Directions for this task: Repeat, unchanged, the stretch of rows from the one containing "label: Open cart" through the one containing "534, 821, 697)", including both ends.

+++ Dataset content +++

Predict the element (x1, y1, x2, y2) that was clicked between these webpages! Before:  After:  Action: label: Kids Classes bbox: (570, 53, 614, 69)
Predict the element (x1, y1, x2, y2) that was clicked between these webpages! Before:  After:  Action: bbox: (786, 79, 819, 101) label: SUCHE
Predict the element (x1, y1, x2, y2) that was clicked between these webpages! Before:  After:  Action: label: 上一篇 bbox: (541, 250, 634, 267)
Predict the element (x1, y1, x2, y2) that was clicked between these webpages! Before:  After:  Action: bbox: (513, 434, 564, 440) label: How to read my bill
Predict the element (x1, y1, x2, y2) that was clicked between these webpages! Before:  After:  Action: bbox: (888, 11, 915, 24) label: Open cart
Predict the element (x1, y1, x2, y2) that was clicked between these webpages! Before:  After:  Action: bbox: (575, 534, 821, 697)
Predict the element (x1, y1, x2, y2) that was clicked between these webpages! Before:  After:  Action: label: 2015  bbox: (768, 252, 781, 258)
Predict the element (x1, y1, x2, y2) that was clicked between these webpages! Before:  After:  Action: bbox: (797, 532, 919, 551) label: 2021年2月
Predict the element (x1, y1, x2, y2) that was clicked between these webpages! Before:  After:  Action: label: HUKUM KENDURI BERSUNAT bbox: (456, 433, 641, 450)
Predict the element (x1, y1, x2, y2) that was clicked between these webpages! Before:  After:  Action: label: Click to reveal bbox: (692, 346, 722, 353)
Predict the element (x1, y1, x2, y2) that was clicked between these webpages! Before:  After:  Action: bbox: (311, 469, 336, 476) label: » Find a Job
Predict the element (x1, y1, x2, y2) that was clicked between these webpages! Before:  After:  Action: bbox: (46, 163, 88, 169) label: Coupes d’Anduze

+++

The solution:
Predict the element (x1, y1, x2, y2) that was clicked between these webpages! Before:  After:  Action: bbox: (888, 11, 915, 24) label: Open cart
Predict the element (x1, y1, x2, y2) that was clicked between these webpages! Before:  After:  Action: bbox: (575, 534, 821, 697)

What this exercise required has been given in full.